Work request: Copy every one of the following rows verbatim, keeping each character, space, and line break unchanged.

Extracted entries:
• • • • • • •

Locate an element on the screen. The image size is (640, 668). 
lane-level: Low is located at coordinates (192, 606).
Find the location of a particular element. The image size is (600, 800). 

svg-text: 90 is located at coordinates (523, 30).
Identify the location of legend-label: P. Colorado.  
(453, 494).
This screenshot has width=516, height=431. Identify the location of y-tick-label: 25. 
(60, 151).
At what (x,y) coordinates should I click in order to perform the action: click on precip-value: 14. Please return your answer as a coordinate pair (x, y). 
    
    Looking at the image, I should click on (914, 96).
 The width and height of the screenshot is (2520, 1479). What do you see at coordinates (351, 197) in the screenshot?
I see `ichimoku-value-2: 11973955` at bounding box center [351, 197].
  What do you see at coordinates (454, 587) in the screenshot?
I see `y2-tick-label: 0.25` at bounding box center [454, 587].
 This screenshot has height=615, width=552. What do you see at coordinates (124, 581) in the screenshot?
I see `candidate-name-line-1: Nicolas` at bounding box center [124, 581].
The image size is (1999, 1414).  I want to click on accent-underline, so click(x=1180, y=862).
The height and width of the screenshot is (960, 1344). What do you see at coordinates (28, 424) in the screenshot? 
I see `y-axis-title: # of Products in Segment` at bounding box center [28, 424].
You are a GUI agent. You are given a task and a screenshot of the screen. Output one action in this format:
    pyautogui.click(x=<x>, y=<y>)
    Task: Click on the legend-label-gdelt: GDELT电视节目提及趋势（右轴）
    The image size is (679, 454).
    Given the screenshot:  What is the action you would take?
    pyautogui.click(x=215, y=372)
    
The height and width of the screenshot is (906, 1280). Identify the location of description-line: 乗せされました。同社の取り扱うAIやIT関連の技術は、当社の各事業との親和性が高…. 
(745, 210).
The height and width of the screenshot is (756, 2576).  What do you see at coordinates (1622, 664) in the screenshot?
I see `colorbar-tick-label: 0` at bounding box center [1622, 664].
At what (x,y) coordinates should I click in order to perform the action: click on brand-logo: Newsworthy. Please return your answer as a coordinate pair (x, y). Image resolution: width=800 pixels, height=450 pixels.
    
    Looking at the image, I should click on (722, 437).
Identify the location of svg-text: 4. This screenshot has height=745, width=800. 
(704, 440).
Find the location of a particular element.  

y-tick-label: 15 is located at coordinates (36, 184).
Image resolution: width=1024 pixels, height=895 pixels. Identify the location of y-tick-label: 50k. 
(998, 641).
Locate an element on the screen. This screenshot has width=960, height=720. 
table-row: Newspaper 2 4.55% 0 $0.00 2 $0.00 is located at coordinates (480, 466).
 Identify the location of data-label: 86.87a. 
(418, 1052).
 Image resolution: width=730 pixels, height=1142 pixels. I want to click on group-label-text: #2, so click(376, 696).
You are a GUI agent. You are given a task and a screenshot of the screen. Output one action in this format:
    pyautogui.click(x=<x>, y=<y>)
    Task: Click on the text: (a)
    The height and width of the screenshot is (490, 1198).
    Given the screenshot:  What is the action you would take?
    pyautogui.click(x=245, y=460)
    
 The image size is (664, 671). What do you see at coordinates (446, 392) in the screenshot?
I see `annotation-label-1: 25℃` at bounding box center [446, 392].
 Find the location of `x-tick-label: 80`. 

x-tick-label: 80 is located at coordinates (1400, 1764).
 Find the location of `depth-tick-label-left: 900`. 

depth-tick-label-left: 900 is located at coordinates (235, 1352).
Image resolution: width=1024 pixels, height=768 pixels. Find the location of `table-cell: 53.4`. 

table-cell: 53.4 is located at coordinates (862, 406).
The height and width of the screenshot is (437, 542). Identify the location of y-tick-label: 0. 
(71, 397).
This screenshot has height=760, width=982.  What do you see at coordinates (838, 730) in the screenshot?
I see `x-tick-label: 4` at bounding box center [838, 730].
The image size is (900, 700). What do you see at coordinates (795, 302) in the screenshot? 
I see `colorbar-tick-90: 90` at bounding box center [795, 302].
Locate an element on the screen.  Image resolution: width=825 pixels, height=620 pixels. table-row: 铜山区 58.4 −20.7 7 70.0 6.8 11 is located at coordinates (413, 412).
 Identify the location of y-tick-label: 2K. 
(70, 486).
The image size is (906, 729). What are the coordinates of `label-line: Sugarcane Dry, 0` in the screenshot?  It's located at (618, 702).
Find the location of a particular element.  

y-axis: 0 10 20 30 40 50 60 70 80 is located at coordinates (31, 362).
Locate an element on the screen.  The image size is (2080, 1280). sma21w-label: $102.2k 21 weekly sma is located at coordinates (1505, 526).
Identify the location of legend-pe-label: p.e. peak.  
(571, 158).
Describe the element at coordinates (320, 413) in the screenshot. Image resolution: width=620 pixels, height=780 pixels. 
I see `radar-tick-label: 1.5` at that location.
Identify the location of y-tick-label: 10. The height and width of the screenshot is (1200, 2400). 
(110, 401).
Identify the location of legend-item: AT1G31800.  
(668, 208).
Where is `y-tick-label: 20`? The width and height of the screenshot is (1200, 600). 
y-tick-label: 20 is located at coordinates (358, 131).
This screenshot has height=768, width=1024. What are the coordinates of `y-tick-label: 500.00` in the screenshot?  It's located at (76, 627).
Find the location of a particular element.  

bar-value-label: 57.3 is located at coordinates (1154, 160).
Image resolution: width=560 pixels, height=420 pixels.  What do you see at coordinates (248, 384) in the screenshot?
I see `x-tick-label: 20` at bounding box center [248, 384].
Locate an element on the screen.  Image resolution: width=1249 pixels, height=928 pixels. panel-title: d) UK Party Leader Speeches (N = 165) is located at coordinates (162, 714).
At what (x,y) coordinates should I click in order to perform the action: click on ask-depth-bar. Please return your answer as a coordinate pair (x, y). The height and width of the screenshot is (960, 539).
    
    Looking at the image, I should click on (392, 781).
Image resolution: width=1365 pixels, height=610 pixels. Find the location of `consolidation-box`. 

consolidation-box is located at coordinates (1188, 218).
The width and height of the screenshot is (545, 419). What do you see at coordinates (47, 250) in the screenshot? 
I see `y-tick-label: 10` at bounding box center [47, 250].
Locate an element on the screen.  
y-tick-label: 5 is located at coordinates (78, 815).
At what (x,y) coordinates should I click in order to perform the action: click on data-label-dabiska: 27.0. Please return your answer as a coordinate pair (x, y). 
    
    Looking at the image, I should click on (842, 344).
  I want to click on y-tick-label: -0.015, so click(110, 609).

• • • • • • •

Answer:
Locate an element on the screen. The image size is (640, 668). 
lane-level: Low is located at coordinates (192, 606).
Find the location of a particular element. The image size is (600, 800). 

svg-text: 90 is located at coordinates (523, 30).
Identify the location of legend-label: P. Colorado.  
(453, 494).
This screenshot has width=516, height=431. Identify the location of y-tick-label: 25. 
(60, 151).
At what (x,y) coordinates should I click in order to perform the action: click on precip-value: 14. Please return your answer as a coordinate pair (x, y). 
    
    Looking at the image, I should click on (914, 96).
 The width and height of the screenshot is (2520, 1479). What do you see at coordinates (351, 197) in the screenshot?
I see `ichimoku-value-2: 11973955` at bounding box center [351, 197].
  What do you see at coordinates (454, 587) in the screenshot?
I see `y2-tick-label: 0.25` at bounding box center [454, 587].
 This screenshot has height=615, width=552. What do you see at coordinates (124, 581) in the screenshot?
I see `candidate-name-line-1: Nicolas` at bounding box center [124, 581].
The image size is (1999, 1414).  I want to click on accent-underline, so click(x=1180, y=862).
The height and width of the screenshot is (960, 1344). What do you see at coordinates (28, 424) in the screenshot? 
I see `y-axis-title: # of Products in Segment` at bounding box center [28, 424].
You are a GUI agent. You are given a task and a screenshot of the screen. Output one action in this format:
    pyautogui.click(x=<x>, y=<y>)
    Task: Click on the legend-label-gdelt: GDELT电视节目提及趋势（右轴）
    The image size is (679, 454).
    Given the screenshot:  What is the action you would take?
    pyautogui.click(x=215, y=372)
    
The height and width of the screenshot is (906, 1280). Identify the location of description-line: 乗せされました。同社の取り扱うAIやIT関連の技術は、当社の各事業との親和性が高…. 
(745, 210).
The height and width of the screenshot is (756, 2576).  What do you see at coordinates (1622, 664) in the screenshot?
I see `colorbar-tick-label: 0` at bounding box center [1622, 664].
At what (x,y) coordinates should I click in order to perform the action: click on brand-logo: Newsworthy. Please return your answer as a coordinate pair (x, y). Image resolution: width=800 pixels, height=450 pixels.
    
    Looking at the image, I should click on (722, 437).
Identify the location of svg-text: 4. This screenshot has height=745, width=800. 
(704, 440).
Find the location of a particular element.  

y-tick-label: 15 is located at coordinates (36, 184).
Image resolution: width=1024 pixels, height=895 pixels. Identify the location of y-tick-label: 50k. 
(998, 641).
Locate an element on the screen. This screenshot has width=960, height=720. 
table-row: Newspaper 2 4.55% 0 $0.00 2 $0.00 is located at coordinates (480, 466).
 Identify the location of data-label: 86.87a. 
(418, 1052).
 Image resolution: width=730 pixels, height=1142 pixels. I want to click on group-label-text: #2, so click(376, 696).
You are a GUI agent. You are given a task and a screenshot of the screen. Output one action in this format:
    pyautogui.click(x=<x>, y=<y>)
    Task: Click on the text: (a)
    The height and width of the screenshot is (490, 1198).
    Given the screenshot:  What is the action you would take?
    pyautogui.click(x=245, y=460)
    
 The image size is (664, 671). What do you see at coordinates (446, 392) in the screenshot?
I see `annotation-label-1: 25℃` at bounding box center [446, 392].
 Find the location of `x-tick-label: 80`. 

x-tick-label: 80 is located at coordinates (1400, 1764).
 Find the location of `depth-tick-label-left: 900`. 

depth-tick-label-left: 900 is located at coordinates (235, 1352).
Image resolution: width=1024 pixels, height=768 pixels. Find the location of `table-cell: 53.4`. 

table-cell: 53.4 is located at coordinates (862, 406).
The height and width of the screenshot is (437, 542). Identify the location of y-tick-label: 0. 
(71, 397).
This screenshot has height=760, width=982.  What do you see at coordinates (838, 730) in the screenshot?
I see `x-tick-label: 4` at bounding box center [838, 730].
The image size is (900, 700). What do you see at coordinates (795, 302) in the screenshot? 
I see `colorbar-tick-90: 90` at bounding box center [795, 302].
Locate an element on the screen.  Image resolution: width=825 pixels, height=620 pixels. table-row: 铜山区 58.4 −20.7 7 70.0 6.8 11 is located at coordinates (413, 412).
 Identify the location of y-tick-label: 2K. 
(70, 486).
The image size is (906, 729). What are the coordinates of `label-line: Sugarcane Dry, 0` in the screenshot?  It's located at (618, 702).
Find the location of a particular element.  

y-axis: 0 10 20 30 40 50 60 70 80 is located at coordinates (31, 362).
Locate an element on the screen.  The image size is (2080, 1280). sma21w-label: $102.2k 21 weekly sma is located at coordinates (1505, 526).
Identify the location of legend-pe-label: p.e. peak.  
(571, 158).
Describe the element at coordinates (320, 413) in the screenshot. Image resolution: width=620 pixels, height=780 pixels. 
I see `radar-tick-label: 1.5` at that location.
Identify the location of y-tick-label: 10. The height and width of the screenshot is (1200, 2400). 
(110, 401).
Identify the location of legend-item: AT1G31800.  
(668, 208).
Where is `y-tick-label: 20`? The width and height of the screenshot is (1200, 600). 
y-tick-label: 20 is located at coordinates (358, 131).
This screenshot has height=768, width=1024. What are the coordinates of `y-tick-label: 500.00` in the screenshot?  It's located at (76, 627).
Find the location of a particular element.  

bar-value-label: 57.3 is located at coordinates (1154, 160).
Image resolution: width=560 pixels, height=420 pixels.  What do you see at coordinates (248, 384) in the screenshot?
I see `x-tick-label: 20` at bounding box center [248, 384].
Locate an element on the screen.  Image resolution: width=1249 pixels, height=928 pixels. panel-title: d) UK Party Leader Speeches (N = 165) is located at coordinates (162, 714).
At what (x,y) coordinates should I click in order to perform the action: click on ask-depth-bar. Please return your answer as a coordinate pair (x, y). The height and width of the screenshot is (960, 539).
    
    Looking at the image, I should click on (392, 781).
Image resolution: width=1365 pixels, height=610 pixels. Find the location of `consolidation-box`. 

consolidation-box is located at coordinates (1188, 218).
The width and height of the screenshot is (545, 419). What do you see at coordinates (47, 250) in the screenshot? 
I see `y-tick-label: 10` at bounding box center [47, 250].
Locate an element on the screen.  
y-tick-label: 5 is located at coordinates (78, 815).
At what (x,y) coordinates should I click in order to perform the action: click on data-label-dabiska: 27.0. Please return your answer as a coordinate pair (x, y). 
    
    Looking at the image, I should click on (842, 344).
  I want to click on y-tick-label: -0.015, so click(110, 609).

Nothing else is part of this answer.